Schering Preis 1997
Dr. Cosima Stubenrauch
Université Paris Sud, Laboratoire de Physique des Solides, Orsay, Frankreich
Microemulsions with alkylglucosides from a macroscopic and a NMR-spectroscopic point of view
Solubilizing large quantities of water and oil by means of surfactants in so-called microemulsions is becoming increasingly important in both technology and research. For a large-scale application of microemulsions in the cosmetic and pharmaceutical industries it is imperative that, along with other requirements that have to be met, the microemulsions are not toxic. With respect to the above-mentioned applications the microemulsions examined in the thesis at hand can be regarded as model systems. As an appropriate surfactant an alkylglucoside has been used; these surfactants are synthesized on the basis of renewable raw materials, namely fatty alcohols and saccharides.
Moreover, the geraniol which has been used as a cosurfactant is a frequently used natural perfume oil. A very interesting application of microemulsions in the pharmaceutical industry is, for example, the solubilization of strongly hydrophobic fluoroalkanes used as short-time blood plasma substitutes to maintain a patient's oxygen supply.

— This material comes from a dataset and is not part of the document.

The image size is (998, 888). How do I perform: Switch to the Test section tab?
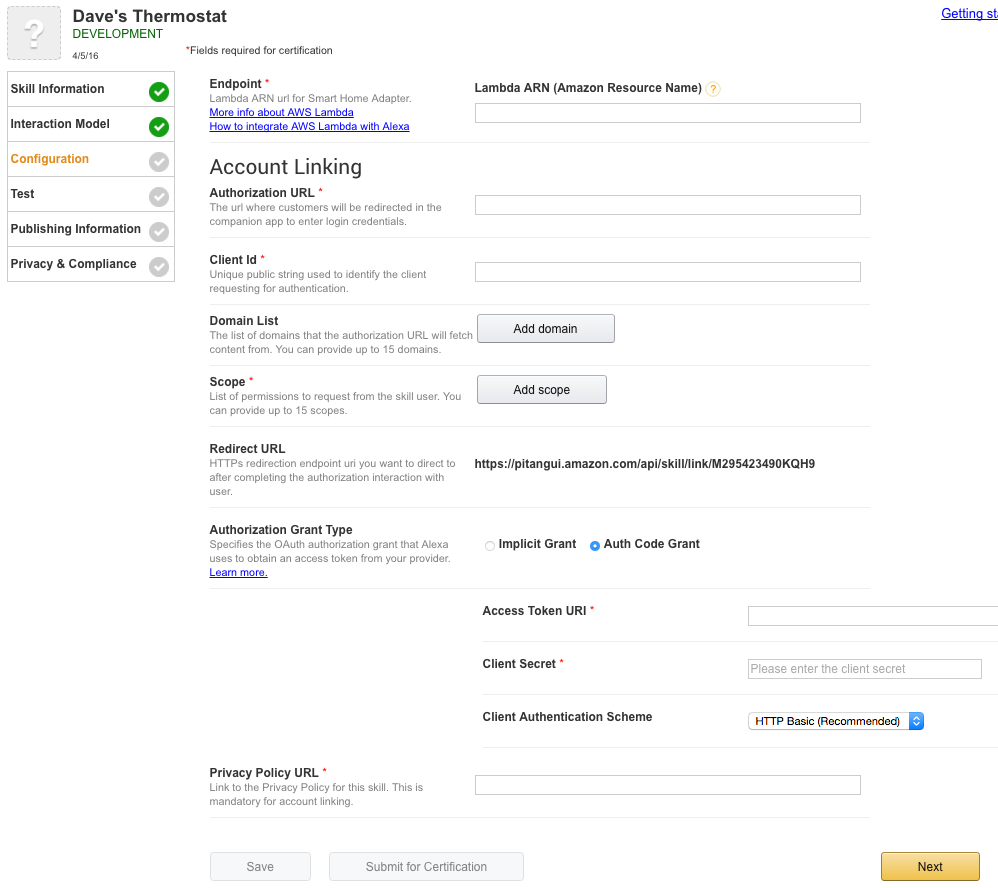click(23, 194)
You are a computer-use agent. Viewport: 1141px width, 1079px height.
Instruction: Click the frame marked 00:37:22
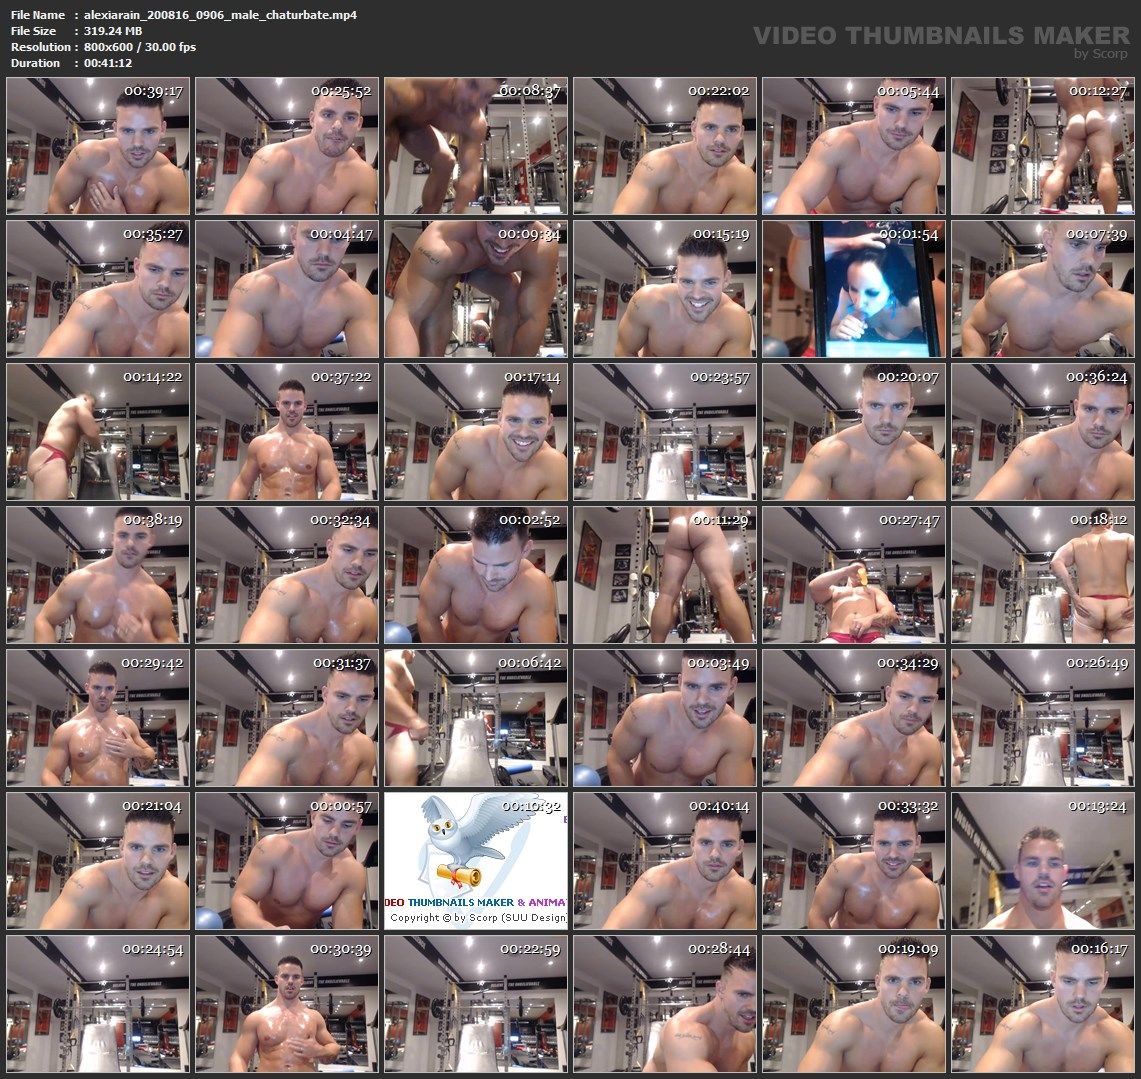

Furthermore, microemulsions can be used as "nanotablets," i.e. tablets of nanometer sizes, by means of which drugs can be released specifically.
Microemulsions are thermodynamically stable, optically transparent mixtures of water and oil, i.e. of two components, which are immiscible in the absence of a surfactant. The macroscopically homogeneous mixtures are submicroscopically heterogeneous - the two solvents form so-called domains. The size of these domains, which are separated by a monomolecular surfactant layer, is in the range of 1-100 nm. The domains could be isolated droplets in a continuous phase, i.e. oil droplets in water (o/w-microemulsion) or water droplets in oil (w/o-microemulsion).
If both water and oil form spatially continuous structures one speaks of bicontinuous microemulsions having a spongelike structure. These different microstructures can be obtained, for example, by varying the nature and the composition of the mixed (surfactant/cosurfactant) layer. In the thesis at hand it has been shown how the composition of the interfacial mixed layer affects the structure of the oil and water domains. The latter, i.e. the microstructure, has been studied by means of a modern NMR-technique which allows us to measure the self-diffusion coefficients of all four components of the microemulsion. In this technique the displacement of nuclear spins in a controlled magnetic field gradient is monitored. The decisive information which one obtains by self-diffusion NMR studies is to distinguish between discrete droplets and bicontinuous structures.
The self-diffusion coefficients of the solvent molecules (oil and water) give direct insight into connectivity of the domains. The results of the thesis at hand demonstrate that the curvature of the interfacial mixed layer is determined by the ratio of surfactant to alcohol in the layer and that a transition from discrete oil-droplets to discrete water-droplets via a bicontinuous structure can be obtained by changing this ratio. It is the first time that this relation has been demonstrated in a quantitative manner for a quaternary microemulsion system. Although the aim of the present work was predominantly to investigate the microstructure and the physico-chemical properties of a four component microemulsion system the results are of great interest for the formulation of new, non-toxic microemulsions. Owing to the favourable properties of alkylglucosides an increasing economic importance of these surfactants is to be expected.